38 オヘイリア男爵
書斎の扉をノックすると不快を通り越し殺意すら沸いてしまいそうな声が響いていた。
「チッ、生きていたのか、役立たずの二人か今更何の用だ?まぁいい、入れ。」
「失礼致します。」
アルは扉を開けるとすぐさま横にずれ先に入室を促すように俺に道を譲る。
「やーこんにちは。」
俺は挨拶をすると返事も待たずにさっさと中へと入って行く。その後ろをちょこんと俺の袖を握りながらリノアが続き、アル、アンヌの順番で入って来た。
するとすぐに俺へと何かが飛んできた、俺はそれを造作もなく掴み取ると手元に視線を向ける、飛んで来たものは〝本〟だった。
更にその飛んで来た方向へ視線を向けると書斎の椅子の背に凭れ掛かっているリノアに似た褐色肌でリノアに似た銀髪の目つきの鋭い気難しそうなイケメンがこちらを鬼の形相をしながら睨んできていた。
(イケメンだと…いや、落ち着け俺、実はカツラとかかもしれん。いや、無いな、リノアと同じ銀色じゃねーか、リノアと同じだと…。くそ、こいつはもう殺処分だ、そうしよう、今殺やろう!それしかない!)
内心余りにリノアと似すぎた髪色と肌の色に焦っていると、リノアが一瞬だけぎゅと手を握ってすぐに離した。
(リノアありがとな、お父さん少し嫉妬してたよ…)
リノアの優しさに救われ小さく溜息を洩らすと偉そうなイケメンから怒鳴り声が聞こえて来た。

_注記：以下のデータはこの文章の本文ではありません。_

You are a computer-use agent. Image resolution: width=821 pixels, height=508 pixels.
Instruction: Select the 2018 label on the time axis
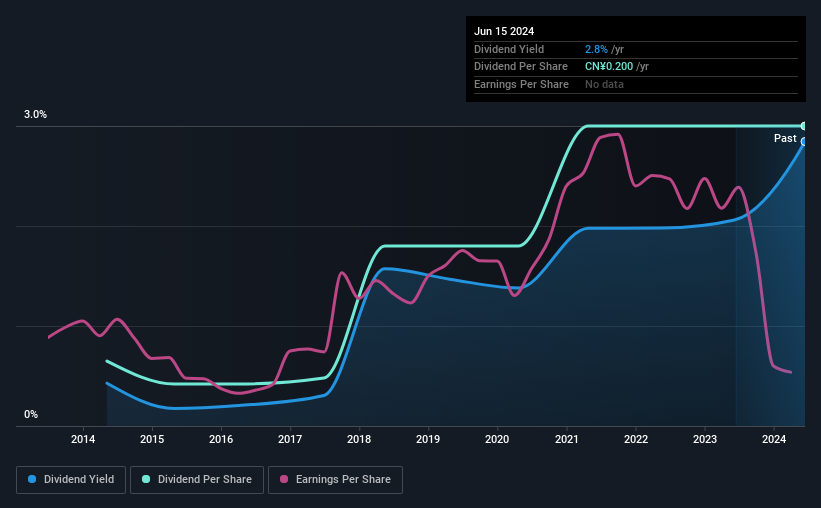point(359,439)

「アルキオス、アンヌこれはどういうことだ!お前達は何故生きている?それに誰だそいつらは!!薄汚い輩をこの屋敷に入れるんじゃ無い!!」
顔色を真っ赤に染め上げて、書斎の机を叩きながら怒鳴りつけている。
その男爵の行動で一瞬リノアの体がビクっと震えた、俺は気にせずにリノアの頭を撫でるとそのままソファーの前まで連れて行き〝どかっ〟と音が聞こえそうな程偉そうにしながら座る。リノアは俺の右横にちょこんと座っている。その後ろにアルとアンヌが控えた。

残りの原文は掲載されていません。